As has been touched upon on this site before, timing is one of the most important factors in football. As an example, imagine the World Cup’s four year cycle was one year earlier: when Luiz Felipe Scolari took over Brazil in June 2001, they were going through their worst ever qualification campaign and, although he managed to turn them around, they made it to South Korea and Japan with just three points to spare.
England, on the other hand, were just a few months aways from their 5-1 demolition of Germany. More crucially however, a 2001 World Cup would come before David Beckham’s metatarsal injury, Steven Gerrard’s groin problems that saw him pull up in the last game of the 2001-02 season (although his replacement Nicky Butt was one of England’s stand-out performers), and Gary Neville’s broken foot.
Ignoring the quite frankly ridiculous influence of Michael Ballack and Oliver Kahn on Germany, England and Brazil were the only good teams at the 2002 World Cup, and a year before Brazil had been awful while England had been even better. A year earlier and England may have finally put to bed the demons that had built up over decades without a trophy. Instead Big Phil started his irritatingly frequent habit of halting England’s progress in tournaments.

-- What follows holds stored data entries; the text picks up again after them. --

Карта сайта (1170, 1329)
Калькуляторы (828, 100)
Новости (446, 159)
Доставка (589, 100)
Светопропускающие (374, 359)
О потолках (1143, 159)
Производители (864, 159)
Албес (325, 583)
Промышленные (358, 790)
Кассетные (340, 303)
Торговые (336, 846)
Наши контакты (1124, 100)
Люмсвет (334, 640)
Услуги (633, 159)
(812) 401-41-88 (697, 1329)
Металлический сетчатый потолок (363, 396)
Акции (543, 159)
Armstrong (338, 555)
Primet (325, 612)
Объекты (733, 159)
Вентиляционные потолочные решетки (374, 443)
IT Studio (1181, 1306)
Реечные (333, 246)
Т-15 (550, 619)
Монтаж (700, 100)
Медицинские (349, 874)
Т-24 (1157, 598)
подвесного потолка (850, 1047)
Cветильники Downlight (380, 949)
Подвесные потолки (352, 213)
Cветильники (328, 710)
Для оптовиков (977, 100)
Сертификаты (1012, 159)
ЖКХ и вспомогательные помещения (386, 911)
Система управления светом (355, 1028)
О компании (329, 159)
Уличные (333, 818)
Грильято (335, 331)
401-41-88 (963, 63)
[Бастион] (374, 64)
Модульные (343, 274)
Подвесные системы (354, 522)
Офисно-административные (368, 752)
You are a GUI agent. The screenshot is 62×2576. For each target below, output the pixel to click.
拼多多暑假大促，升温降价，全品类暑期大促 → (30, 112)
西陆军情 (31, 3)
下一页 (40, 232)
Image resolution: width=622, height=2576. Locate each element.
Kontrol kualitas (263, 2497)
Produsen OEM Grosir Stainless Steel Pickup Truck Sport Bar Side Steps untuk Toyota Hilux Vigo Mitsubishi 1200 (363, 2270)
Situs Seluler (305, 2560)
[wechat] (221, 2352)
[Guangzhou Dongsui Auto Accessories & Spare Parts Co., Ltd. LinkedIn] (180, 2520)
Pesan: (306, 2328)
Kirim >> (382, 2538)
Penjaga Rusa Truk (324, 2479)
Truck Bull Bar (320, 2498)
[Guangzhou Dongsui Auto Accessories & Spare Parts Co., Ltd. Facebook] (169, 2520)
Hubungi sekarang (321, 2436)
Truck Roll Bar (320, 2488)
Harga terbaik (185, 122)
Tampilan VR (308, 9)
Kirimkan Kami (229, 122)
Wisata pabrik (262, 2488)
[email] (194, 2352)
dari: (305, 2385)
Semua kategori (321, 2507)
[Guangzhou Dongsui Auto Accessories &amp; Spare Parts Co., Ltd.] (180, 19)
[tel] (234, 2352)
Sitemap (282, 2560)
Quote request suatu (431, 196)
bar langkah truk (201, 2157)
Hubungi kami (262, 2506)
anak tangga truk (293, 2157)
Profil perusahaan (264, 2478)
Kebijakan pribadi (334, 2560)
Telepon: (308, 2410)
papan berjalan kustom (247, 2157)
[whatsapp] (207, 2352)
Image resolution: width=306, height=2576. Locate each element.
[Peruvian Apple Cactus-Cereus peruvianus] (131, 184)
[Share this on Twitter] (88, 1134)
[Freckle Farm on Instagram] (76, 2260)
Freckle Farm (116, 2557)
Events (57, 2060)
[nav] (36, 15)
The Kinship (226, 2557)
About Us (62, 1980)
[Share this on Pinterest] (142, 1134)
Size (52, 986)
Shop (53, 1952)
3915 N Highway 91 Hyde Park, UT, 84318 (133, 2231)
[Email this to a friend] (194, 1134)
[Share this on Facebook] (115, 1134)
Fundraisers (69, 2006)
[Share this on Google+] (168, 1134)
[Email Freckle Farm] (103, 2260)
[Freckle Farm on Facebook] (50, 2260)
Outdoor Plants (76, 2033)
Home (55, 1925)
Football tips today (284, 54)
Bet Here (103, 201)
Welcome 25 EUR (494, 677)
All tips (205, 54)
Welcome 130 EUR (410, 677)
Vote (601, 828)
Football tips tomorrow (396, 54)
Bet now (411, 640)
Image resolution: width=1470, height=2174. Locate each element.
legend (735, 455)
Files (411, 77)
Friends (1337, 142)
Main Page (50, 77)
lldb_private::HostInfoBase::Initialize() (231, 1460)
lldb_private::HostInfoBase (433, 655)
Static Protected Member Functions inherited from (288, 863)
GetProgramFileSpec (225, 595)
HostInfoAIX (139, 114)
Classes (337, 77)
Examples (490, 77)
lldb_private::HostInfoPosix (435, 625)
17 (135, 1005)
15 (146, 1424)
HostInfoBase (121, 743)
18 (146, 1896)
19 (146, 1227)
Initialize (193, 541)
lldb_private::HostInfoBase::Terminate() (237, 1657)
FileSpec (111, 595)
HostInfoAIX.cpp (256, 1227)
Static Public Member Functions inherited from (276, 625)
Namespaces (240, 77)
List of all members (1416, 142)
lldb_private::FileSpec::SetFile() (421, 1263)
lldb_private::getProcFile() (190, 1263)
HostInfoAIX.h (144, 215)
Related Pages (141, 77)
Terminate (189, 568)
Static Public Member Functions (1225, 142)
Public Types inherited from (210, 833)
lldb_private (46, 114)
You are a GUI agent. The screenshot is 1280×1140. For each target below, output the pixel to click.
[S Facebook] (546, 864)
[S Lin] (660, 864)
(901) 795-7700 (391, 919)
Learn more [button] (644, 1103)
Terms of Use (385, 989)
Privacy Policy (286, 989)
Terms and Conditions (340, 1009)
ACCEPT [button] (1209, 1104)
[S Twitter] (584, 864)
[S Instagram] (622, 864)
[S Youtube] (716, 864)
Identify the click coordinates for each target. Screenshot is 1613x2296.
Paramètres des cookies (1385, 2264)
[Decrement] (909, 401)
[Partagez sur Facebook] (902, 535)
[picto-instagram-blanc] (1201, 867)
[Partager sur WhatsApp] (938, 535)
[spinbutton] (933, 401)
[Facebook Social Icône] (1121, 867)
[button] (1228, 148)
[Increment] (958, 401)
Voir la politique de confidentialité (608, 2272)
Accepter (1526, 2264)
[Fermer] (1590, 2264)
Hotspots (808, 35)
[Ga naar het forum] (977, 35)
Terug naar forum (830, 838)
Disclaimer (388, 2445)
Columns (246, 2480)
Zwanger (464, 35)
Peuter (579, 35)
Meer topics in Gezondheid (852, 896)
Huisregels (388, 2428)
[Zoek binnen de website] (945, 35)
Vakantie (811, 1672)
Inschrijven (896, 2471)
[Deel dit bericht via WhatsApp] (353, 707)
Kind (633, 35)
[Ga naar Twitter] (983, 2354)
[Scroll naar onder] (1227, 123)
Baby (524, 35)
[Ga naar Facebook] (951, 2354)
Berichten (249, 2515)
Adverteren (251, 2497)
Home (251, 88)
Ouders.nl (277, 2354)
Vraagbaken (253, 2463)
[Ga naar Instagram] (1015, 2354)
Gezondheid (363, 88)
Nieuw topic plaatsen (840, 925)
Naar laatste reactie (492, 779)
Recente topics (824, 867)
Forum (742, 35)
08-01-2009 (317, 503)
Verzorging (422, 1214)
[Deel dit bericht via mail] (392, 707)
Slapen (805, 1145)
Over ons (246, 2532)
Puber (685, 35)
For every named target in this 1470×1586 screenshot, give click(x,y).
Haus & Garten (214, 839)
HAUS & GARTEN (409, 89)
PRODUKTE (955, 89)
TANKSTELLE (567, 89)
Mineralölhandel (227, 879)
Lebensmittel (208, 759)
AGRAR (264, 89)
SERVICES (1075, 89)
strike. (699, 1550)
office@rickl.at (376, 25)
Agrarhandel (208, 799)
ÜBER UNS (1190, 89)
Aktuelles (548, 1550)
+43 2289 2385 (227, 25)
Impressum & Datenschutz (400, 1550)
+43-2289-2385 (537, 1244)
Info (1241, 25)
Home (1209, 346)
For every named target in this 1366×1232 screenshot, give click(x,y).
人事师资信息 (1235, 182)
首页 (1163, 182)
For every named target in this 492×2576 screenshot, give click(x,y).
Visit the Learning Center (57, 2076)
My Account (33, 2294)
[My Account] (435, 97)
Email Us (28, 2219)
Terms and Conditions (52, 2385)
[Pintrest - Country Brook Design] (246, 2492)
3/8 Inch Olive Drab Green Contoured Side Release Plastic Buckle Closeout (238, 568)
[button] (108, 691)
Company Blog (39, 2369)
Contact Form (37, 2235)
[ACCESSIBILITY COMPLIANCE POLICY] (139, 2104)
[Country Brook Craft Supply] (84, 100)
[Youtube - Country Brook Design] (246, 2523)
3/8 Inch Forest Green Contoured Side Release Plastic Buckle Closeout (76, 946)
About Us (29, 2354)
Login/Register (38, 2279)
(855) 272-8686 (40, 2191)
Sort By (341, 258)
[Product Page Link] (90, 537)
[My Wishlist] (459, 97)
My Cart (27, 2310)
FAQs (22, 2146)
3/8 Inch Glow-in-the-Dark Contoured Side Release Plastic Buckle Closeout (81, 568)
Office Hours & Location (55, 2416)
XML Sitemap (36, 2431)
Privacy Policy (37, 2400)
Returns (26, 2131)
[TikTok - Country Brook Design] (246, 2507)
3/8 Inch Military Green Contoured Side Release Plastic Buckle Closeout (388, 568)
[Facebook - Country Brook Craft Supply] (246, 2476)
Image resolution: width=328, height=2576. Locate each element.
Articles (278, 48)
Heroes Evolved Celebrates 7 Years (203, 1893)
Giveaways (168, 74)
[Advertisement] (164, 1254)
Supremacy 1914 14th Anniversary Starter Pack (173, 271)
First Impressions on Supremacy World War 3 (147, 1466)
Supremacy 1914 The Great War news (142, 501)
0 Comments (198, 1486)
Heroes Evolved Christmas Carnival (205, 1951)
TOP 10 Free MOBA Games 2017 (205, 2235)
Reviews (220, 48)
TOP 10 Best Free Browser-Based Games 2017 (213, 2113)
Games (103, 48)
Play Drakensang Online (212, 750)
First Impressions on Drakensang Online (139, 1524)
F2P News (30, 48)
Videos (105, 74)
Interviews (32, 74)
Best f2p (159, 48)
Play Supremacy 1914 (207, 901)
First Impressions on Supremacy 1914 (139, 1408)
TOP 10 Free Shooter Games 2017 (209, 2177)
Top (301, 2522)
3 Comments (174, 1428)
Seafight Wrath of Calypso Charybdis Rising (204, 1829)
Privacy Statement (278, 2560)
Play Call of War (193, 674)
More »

To sort out Brazil’s woes, he did what seemingly all coaches must do now to achieve success with Brazil now: get a core of creative players and then set up a solid defensive base around them, allowing the freedom to get the goals while everyone else makes sure. Scolari’s free men were the “Three Rs” – Ronaldinho, Rivaldo and Ronaldo. Set up in a 3-4-2-1, that trio made up the highest positioned players, whereas Juninho Paulista, himself an attacking midfielder, sat behind them with Emerson, acting as the link between the defence and attack while Emerson did the dirty work, along with wing-backs Roberto Carlos and Cafu. In front of the fairly average Marcos in goal was Lucio, Roque Junior and Edmilson – the latter having the license to bring the ball forward.
Emerson was injured days before the tournament began so Cafu was given the captain’s armband and Gilberto Silva, who was a surprise inclusion in the squad after a great season in which he had been moved from central defence into midfield, took his midfield spot.
Unlike most of the classic Brazil side, this was a team based on quick, direct football rather than the possession game that brought the world that Carlos Alberto goal. The defence sat deep, relying more on numbers than great organisation to stop the opposition, which allowed plenty of space on the counter for that forward trio to manipulate. If their opponents dropped back quickly to help out against Ronaldo et al, Edmilson or Lucio had the space to stride forward and force the other team into confronting them which in turn opened up space for the wing-backs, Juninho to do the same or the Three Rs.
Playing deeper brought the opposition onto them, which meant there was often space behind the opposition to test out the new-look Ronaldo. A string of knee injuries forced Ronaldo to change his game from the complete attacking force to a more poacher-esque, last shoulder-type striker – the 2002 World Cup was his return and the first taster of the new him saw him finish as top scorer with eight goals. His tendency to hover around the last man meant Brazil always had the option to hit it long into that space – it was rarely effective but Ronaldo had the ability to make anything work and it’s always nice to remind the opposition you have one of the greatest players in history up front.
Although they weren’t utilised as often as you would expect, the option wing-backs Roberto Carlos and Cafu tirelessly offered was key to Brazil’s success. That front three obviously stayed fairly narrow, so having those two stretching play posed plenty of problems for the opposition. One of their better repeated moves was having one of the trio cut inside as far as possible, dragging defenders with him, lay it off to a midfielder to knock wide for one of the scampering wing-backs.
Brazil eased their way through what was a fairly easy group, surprise semi-finalists Turkey aside, and into the knock-out rounds for a tie against Belgium. A substitution against the Belgians seemed to influence Scolari’s line-up for the rest of the tournament: struggling to break down them down, Scolari took off Juninho for Denilson – the winger best known for Real Betis spending a world record Â£21.5 million on him only to discover he was only really any good at stepovers. Brazil went on to win the game, but the change opened them up in midfield. Although he proved to be a revelation, Gilberto simply wasn’t mobile enough to patrol the entire midfield by himself and Belgium began to dominate the area, creating chances when they hadn’t before. Some brilliance by Rivaldo put them ahead, but Scolari realised his mistake and rectified it by bringing on Kleberson for Ronaldinho, who subsequently replaced the more creative Juninho from then on.
The side was functional rather than all-conquering, but then every good Brazil side since Parreira provided the blueprint in 1994 has been. Plus functional doesn’t equal dull: the 2002 side was still very attacking and that trio is among the finest to have graced a World Cup. Year earlier however, and Beckham might not be pulling out of that tackle.